Nesta segunda-feira, a Polícia Federal iniciou a coleta de depoimentos de oito pessoas relacionadas ao caso do Banco Master. As audiências ocorrem no Supremo Tribunal Federal, sob a supervisão do ministro Dias Toffoli, e são realizadas de forma sigilosa.
O primeiro a ser ouvido foi Dario Oswaldo Garcia Júnior, diretor de Finanças do BRB, banco estadual do Distrito Federal, envolvido na negociação de ativos do Master. A agenda também inclui depoimentos de outros envolvidos no mesmo dia.
Depoimentos Agendados
Além de Dario, André Felipe de Oliveira Seixas Maia, Henrique Souza e Silva Peretto e Alberto Felix de Oliveira também prestarão depoimentos nesta segunda-feira. Na terça, outros envolvidos, como Robério Cesar Bonfim Mangueira e Luiz Antonio Bull, serão ouvidos no STF, enquanto dois sócios do Master participarão por videoconferência.
Investigações em Andamento
A PF investiga suspeitas de crimes como organização criminosa, gestão fraudulenta e manipulação de mercado, entre outros. As oitivas foram concentradas em dois dias, o que alterou o planejamento inicial da PF de distribuir as sessões ao longo de mais tempo.
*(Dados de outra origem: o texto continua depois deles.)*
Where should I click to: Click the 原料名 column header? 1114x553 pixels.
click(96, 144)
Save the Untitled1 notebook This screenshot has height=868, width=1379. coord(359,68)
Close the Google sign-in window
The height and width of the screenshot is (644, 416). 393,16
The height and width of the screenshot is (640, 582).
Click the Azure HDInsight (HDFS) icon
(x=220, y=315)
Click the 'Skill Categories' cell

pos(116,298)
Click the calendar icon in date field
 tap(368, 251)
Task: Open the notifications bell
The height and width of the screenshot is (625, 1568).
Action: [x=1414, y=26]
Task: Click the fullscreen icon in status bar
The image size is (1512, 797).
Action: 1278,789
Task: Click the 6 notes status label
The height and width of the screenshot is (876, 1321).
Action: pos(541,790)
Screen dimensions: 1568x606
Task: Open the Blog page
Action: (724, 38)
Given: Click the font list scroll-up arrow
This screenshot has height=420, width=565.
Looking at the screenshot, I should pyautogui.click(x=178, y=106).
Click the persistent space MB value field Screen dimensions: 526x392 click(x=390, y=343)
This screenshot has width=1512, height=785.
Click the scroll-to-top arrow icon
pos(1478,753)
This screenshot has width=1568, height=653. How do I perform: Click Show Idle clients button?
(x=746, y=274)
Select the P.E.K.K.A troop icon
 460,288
O ministro Toffoli também determinou o envio direto de materiais apreendidos para o Supremo, mas posteriormente reencaminhou para a Procuradoria-Geral da República. Sua atuação no caso tem gerado críticas e especulações devido a relações pessoais e viagens envolvendo partes ligadas ao processo.
Contexto das Investigações
O foco das investigações é a aquisição de carteiras de crédito do Master pelo BRB, que não tinham garantias de pagamento. Estima-se que as irregularidades podem envolver até R$ 12 bilhões. O Banco Central impediu a compra do Master e posteriormente liquidou-o devido à insolvência.
Daniel Vorcaro, proprietário do Master, foi detido e teve bens apreendidos, mas foi liberado posteriormente. O caso chegou ao STF após a descoberta de um documento mencionando um deputado federal, o que levou à mudança de instância.